Bringing finality to the debate as to whether the project is state or privately owned, the Secretariat in a statement on Friday June 17 said “In his first official announcement on the project on March 6, 2017 the President underscored the nature of the project as a national cathedral for interdenominational worship services for the nation.


“Subsequent elaborations, led to three main reasons as the rationale for the project, namely i) gesture of thanksgiving ii) symbol of the Christian presence and contributions to the nation, and iii) a personal pledge to God. Of these three reasons, the personal pledge came to be associated with the Cathedral as a “private” project that needed to be developed without state support.


“For the avoidance of doubt, the National Cathedral is a National Monument, and thus a public, not private, project. Legally, the National Cathedral of Ghana is a state-owned company limited by guarantee, and was incorporated under the Companies Act, 1963 (Act 179) on July 18, 2019. We hope this brings to a closure the seemingly vexatious issue of whether the National Cathedral is a private or public initiative. The National Cathedral is a National Monument and Asset, and not a Private project. It is, however being developed in partnership between the state and the church,” a statement by the Secretariat on Friday June 17 said.”


Reacting to this in a statement on Tuesday June 21, Mr Ablakwa said “Incorporation documents I have obtained from the Registrar General exposes another false claim contained in the 7-page June 17, 2022 press release by the National Cathedral Secretariat and signed by Executive Director, Dr. Paul Opoku-Mensah.

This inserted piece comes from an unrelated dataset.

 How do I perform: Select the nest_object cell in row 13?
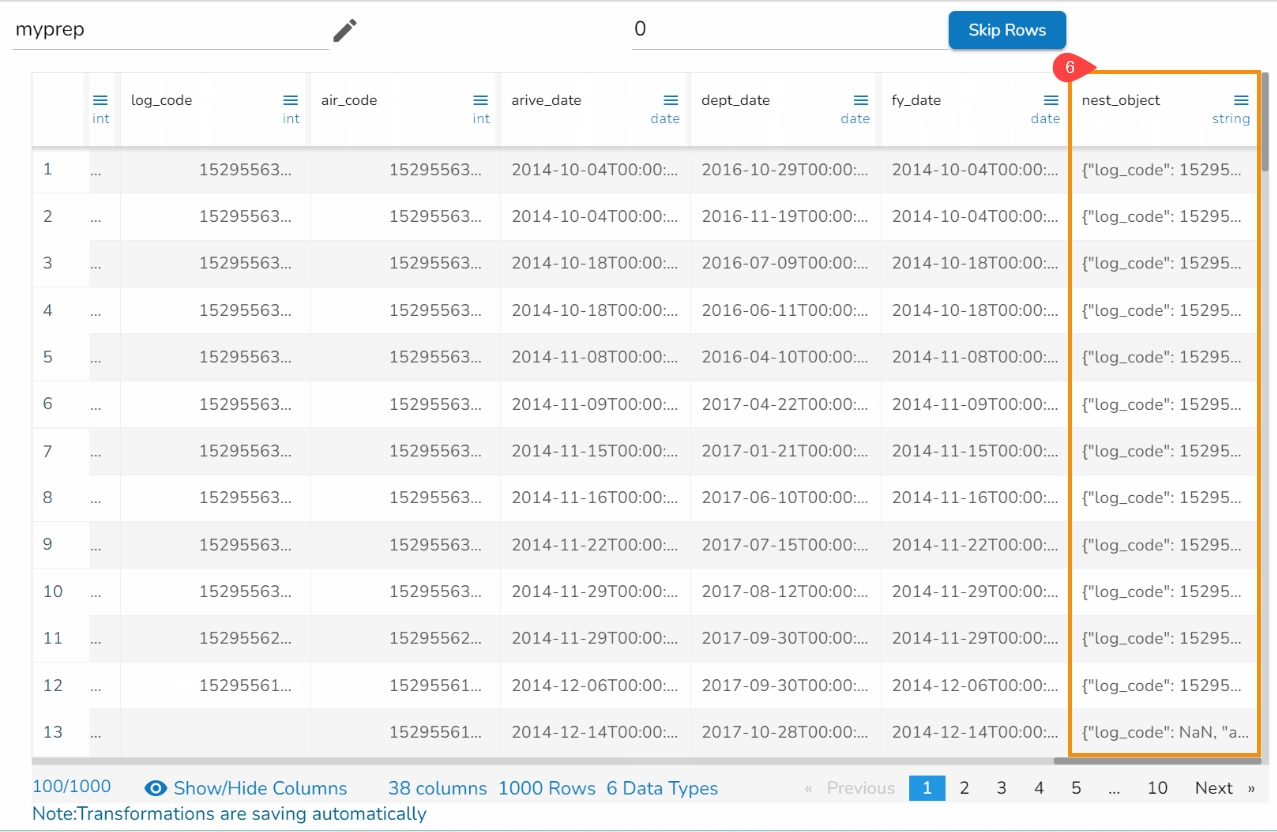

“Contrary to the information provided in the said press statement (see page 5) and on the Nicodemusly updated national cathedral website (after we exposed the the Pastor Otabil deception), to the effect that all the Board of Trustees have been registered as Directors of the National Cathedral of Ghana; we note surprisingly, that the venerable Bishop Dag Heward-Mills, Presiding Bishop of the Lighthouse Group of Churches and the esteemed Rev. Prof. Cephas Omenyo, Former Moderator of the Presbyterian Church were not registered as directors on the incorporation date of 18th July, 2019.


“The two revered clergymen have at all material times been clearly left out, and substituted with the following names: Samuel Antwi and Kingsley Ofosu Ntiamoah. Why then is the National Cathedral Secretariat misleading the Ghanaian public and the world that all the published trustees are registered as directors?”

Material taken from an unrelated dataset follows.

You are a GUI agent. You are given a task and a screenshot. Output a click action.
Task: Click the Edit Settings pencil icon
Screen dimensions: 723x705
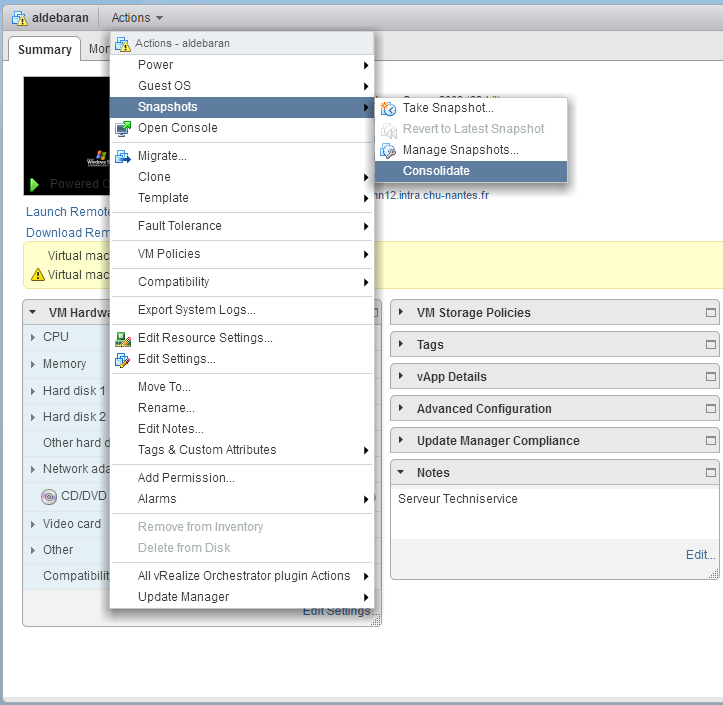123,359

He added “One wonders if Bishop Dag Heward-Mills and Rev. Prof. Cephas Omenyo are aware that despite the public misrepresentations, their names have been patently omitted from the list of eminent registered directors?


“Another troubling falsehood we have detected is that even though the June 17 press release claims that the National Cathedral of Ghana is a ‘state-owned company’ and thus a ‘public and not a private’ entity, the incorporation documents in our possession reveals rather curiously that the National Cathedral of Ghana is registered as PRIVATE (see evidence attached).


“The list of falsehoods, misrepresentations, opacity, lawlessness and blatant corruption associated with this cathedral project is now a bottomless pit.


“Christians in Ghana may have to declare a 40-day intense fasting and prayer to purge and rescue Akufo-Addo’s drowning cathedral of lies.”